Stored items from a collection
----------------------------------------

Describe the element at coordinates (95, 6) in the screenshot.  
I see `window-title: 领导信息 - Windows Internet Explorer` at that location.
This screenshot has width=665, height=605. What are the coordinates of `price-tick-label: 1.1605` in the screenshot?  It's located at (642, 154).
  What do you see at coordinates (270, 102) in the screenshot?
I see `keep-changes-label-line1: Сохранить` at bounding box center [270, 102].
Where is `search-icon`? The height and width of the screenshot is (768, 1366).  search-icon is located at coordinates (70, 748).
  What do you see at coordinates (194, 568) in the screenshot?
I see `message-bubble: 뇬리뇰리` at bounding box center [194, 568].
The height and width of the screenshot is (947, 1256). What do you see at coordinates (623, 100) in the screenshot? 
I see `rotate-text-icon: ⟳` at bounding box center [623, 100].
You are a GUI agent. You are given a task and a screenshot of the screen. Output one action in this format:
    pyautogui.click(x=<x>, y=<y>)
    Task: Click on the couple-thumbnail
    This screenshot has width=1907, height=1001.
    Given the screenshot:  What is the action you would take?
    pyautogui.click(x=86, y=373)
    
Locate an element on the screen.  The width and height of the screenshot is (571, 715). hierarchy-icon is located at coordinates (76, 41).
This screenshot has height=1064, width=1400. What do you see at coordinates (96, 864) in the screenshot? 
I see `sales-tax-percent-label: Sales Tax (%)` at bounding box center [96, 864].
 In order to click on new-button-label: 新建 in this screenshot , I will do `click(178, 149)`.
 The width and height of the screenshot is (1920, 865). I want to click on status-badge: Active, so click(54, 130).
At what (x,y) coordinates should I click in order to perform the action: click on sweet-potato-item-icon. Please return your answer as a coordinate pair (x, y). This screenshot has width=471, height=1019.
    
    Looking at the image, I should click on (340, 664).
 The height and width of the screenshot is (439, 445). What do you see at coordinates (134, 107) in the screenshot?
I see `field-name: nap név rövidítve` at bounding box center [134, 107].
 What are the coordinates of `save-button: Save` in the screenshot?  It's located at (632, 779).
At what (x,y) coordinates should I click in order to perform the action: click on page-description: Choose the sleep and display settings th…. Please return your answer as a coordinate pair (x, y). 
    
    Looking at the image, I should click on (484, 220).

----------------------------------------

_What is being asked:_
Rewrite the data lines in the stretch from the line containing "What do you see at coordinates (194, 568)" through the line containing "The width and height of the screenshot is (1920, 865).", changing "couple-thumbnail" to "couple-image" and keeping everything else the same.

_Output for this exercise:_
  What do you see at coordinates (194, 568) in the screenshot?
I see `message-bubble: 뇬리뇰리` at bounding box center [194, 568].
The height and width of the screenshot is (947, 1256). What do you see at coordinates (623, 100) in the screenshot? 
I see `rotate-text-icon: ⟳` at bounding box center [623, 100].
You are a GUI agent. You are given a task and a screenshot of the screen. Output one action in this format:
    pyautogui.click(x=<x>, y=<y>)
    Task: Click on the couple-image
    This screenshot has width=1907, height=1001.
    Given the screenshot:  What is the action you would take?
    pyautogui.click(x=86, y=373)
    
Locate an element on the screen.  The width and height of the screenshot is (571, 715). hierarchy-icon is located at coordinates (76, 41).
This screenshot has height=1064, width=1400. What do you see at coordinates (96, 864) in the screenshot? 
I see `sales-tax-percent-label: Sales Tax (%)` at bounding box center [96, 864].
 In order to click on new-button-label: 新建 in this screenshot , I will do `click(178, 149)`.
 The width and height of the screenshot is (1920, 865). I want to click on status-badge: Active, so click(54, 130).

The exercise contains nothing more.